• TEXT PROVIDED:
------------
[Date Prev][Date Next][Thread Prev][Thread Next][Date Index][Thread Index]

[RRG] IPTM PMTUD with only DF=0 packets



Here are some thoughts on how I may change IPTM:

  http://www.firstpr.com.au/ip/ivip/pmtud-frag/

to handle the following situation:

  The only traffic packets longer than ~1200 bytes which the ITR
  needs to handle are IPv4 packets with DF=0.

If there was various length packets DF=1 longer than 1200 bytes,
then the ITR would create its three variables and quickly tune them
to become reliable and useful estimates of Real PMTU to this ETR.

Then, LPME would generally be higher than 1200 bytes, and is quite
likely to be close to, or exactly at, the Real PMTU limit.  For
instance, in a typical DFZ path with no extra tunnels, LPME would be
1500 and so the ITR could encapsulate traffic packets of 1480 bytes
and be confident they would get to the ITR without any fuss.

Likewise, perhaps there is a jumbo-frame clear path to the ETR.
Assuming the SH was also capable of sending DF=1 jumbo-frame packets
and properly explored sending them at the largest possible size,
then the first long such packet would have failed with a PTB because
it was longer  (9000 + 20 bytes of ENCAPS) than the ITR's outgoing
interface's MTU of 9000.  The ITR would have sent the SH a PTB with
MTU = 8980 and the SH would would have sent the same data in another
another packet of 8980 bytes - which after adding 20 bytes ENCAPS,
would be tunneled with IP-in-IP to the ETR without any problems.

But as currently described, IPTM only uses probes the PMTU to this
ETR with longer traffic packets if they are IPv6 or IPv4 DF=1.


Here is an algorithm for coping well when the only packets longer
than ~1200 bytes are IPv4 DF=0.  The ITR can't send back a PTB to
the SH for these packets.  It has to deal with them as best it can.

One approach would be for the ITR to perform heroics such as by an
expensive, two-way, protocol with the ETR to break the traffic
packet into smaller pieces, send them in different tunnel packets -
resending those packets which were not received by the ETR.
------------
• WHAT YOU NEED TO DO: Reproduce verbatim the passage of the IPTM post that opens with the words containing "Assuming the SH" and closes with "or IPv4 DF=1.".
------------
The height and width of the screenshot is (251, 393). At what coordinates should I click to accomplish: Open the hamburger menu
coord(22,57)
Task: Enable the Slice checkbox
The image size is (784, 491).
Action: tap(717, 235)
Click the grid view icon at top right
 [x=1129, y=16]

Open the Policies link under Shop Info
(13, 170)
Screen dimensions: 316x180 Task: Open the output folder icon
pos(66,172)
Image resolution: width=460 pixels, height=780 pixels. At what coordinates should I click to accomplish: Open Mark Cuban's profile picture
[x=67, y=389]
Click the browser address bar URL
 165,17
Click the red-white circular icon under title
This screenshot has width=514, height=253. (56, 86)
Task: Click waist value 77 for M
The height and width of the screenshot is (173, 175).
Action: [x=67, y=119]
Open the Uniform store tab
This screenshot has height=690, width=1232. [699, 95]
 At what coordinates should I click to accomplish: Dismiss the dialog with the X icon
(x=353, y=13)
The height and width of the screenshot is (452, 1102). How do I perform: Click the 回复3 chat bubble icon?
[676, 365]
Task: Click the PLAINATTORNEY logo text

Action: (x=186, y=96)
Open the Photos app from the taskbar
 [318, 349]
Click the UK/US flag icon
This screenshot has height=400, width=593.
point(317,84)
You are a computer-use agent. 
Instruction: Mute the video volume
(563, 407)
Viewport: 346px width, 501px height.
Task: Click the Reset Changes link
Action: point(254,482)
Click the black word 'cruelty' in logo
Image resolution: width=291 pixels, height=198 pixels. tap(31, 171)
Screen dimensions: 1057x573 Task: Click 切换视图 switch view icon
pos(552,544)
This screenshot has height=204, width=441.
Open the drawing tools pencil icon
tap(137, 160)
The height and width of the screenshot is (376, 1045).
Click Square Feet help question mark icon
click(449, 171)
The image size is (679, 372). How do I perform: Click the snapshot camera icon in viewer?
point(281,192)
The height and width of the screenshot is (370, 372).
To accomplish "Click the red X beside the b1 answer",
------------
• RESPONSE FOR THIS EXERCISE:
Assuming the SH was also capable of sending DF=1 jumbo-frame packets
and properly explored sending them at the largest possible size,
then the first long such packet would have failed with a PTB because
it was longer  (9000 + 20 bytes of ENCAPS) than the ITR's outgoing
interface's MTU of 9000.  The ITR would have sent the SH a PTB with
MTU = 8980 and the SH would would have sent the same data in another
another packet of 8980 bytes - which after adding 20 bytes ENCAPS,
would be tunneled with IP-in-IP to the ETR without any problems.

But as currently described, IPTM only uses probes the PMTU to this
ETR with longer traffic packets if they are IPv6 or IPv4 DF=1.